There are still a couple of static objects in the MbedTLS SPR, maybe someone can comment on whether these are unsafe too.

The other Crypto SPRs do not have any static data.

[oviano]

I think there is still an issue relating to concurrent handshaking and the MbedTLS SPR.

In this crash T46 has got hold of the SPR instance, while T44 appears to be still initialising it.

I imagine you can probably reproduce this quite easily by just spinning up multiple connections all at once, using the MbedTLS.

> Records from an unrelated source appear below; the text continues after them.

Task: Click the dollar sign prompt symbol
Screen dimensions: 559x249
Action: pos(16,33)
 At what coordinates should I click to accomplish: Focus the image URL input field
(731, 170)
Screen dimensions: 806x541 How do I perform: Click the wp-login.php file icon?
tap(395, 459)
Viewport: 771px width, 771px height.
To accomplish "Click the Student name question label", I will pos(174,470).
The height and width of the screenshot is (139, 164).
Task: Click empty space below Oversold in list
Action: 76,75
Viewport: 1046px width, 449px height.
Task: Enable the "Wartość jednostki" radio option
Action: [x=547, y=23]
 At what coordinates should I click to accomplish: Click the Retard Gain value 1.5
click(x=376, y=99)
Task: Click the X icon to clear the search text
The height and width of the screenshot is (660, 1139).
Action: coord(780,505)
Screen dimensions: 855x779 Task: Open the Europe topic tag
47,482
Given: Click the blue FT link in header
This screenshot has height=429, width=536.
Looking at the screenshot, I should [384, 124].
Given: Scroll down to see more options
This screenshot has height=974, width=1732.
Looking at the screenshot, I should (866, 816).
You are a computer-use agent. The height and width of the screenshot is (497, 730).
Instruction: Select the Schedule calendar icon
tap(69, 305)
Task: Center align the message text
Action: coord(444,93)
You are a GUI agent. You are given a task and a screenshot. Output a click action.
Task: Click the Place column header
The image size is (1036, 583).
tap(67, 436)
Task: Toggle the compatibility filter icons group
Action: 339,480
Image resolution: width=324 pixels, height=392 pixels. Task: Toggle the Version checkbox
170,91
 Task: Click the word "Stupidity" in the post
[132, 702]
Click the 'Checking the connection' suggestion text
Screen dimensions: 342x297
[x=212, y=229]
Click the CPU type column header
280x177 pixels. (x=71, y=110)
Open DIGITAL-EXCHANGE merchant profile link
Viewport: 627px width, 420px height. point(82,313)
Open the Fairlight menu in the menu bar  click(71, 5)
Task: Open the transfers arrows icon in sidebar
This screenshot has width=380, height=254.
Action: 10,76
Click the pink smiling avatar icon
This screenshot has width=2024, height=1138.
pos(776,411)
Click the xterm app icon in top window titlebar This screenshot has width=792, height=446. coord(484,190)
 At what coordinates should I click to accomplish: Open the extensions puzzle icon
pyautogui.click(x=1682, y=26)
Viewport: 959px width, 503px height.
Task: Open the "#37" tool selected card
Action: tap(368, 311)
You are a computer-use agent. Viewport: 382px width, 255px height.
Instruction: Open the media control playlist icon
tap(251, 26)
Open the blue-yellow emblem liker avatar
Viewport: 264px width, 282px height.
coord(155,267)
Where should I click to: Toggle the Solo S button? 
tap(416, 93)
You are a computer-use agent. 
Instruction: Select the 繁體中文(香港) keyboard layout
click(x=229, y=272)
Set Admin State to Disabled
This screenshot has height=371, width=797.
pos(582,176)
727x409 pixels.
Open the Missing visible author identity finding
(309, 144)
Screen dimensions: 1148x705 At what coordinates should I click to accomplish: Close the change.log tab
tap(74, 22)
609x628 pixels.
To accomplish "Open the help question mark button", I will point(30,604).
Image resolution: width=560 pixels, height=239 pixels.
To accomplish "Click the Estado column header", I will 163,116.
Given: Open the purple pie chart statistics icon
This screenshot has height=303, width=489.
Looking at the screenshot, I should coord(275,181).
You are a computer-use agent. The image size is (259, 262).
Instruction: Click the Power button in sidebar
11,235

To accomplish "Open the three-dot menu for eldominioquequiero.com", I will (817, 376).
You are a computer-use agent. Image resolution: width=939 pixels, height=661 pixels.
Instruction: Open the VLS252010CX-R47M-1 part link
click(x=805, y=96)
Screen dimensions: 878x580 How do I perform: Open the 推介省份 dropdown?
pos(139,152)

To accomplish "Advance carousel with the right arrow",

In my case, the issue occurs occasionally with 4 connections.

[oviano]

So looking at the three SPRs, MbedTLS is the only one with static data.

However, all three do a check for the "open" function having been filled in, to prevent multiple initialisation.

This still doesn't seem safe though as multiple threads could still be in this function at the same time, if the "open" function has not yet been set. i.e. T1 could have got as far as setting "open" but not the other functions, while T2 enters the function, sees that "open" has been set and so assumes everything else has been set, even though T1 hasn't finished yet. It might then call a function which hadn't yet been set.

Most likely it would very rarely been an issue with the OpenSSL and GNUTLS SPRs, because they only do some trivial setting of functions, but it's still technically flawed. MbedTLS obviously does further static initialisation which increases the likelihood of multiple threads trampling on each other.

Safest option appears to be a static mutex with a scoped lock at the top of this function:

    static srt::sync::Mutex s_mtxCrysprInit;
    srt::sync::ScopedLock lck(s_mtxCrysprInit);

This necessitates including "sync.h" though, which in-turn requires cryspr-mbedtls.c (and the OpenSSL and GNUTLS equivalents) to either be changed to ".cpp" files or compiled as CPP files.

If you are happy with this solution @maxsharabayko then I don't mind making a PR with this additional lock + renaming the files to.cpp.

[oviano]

See PR #2425

[maxsharabayko]

Hi @oviano.
Did PRs #2413 and #2425 resolve the issue?

[oviano]

Yes I’ve had no problems since those fixes.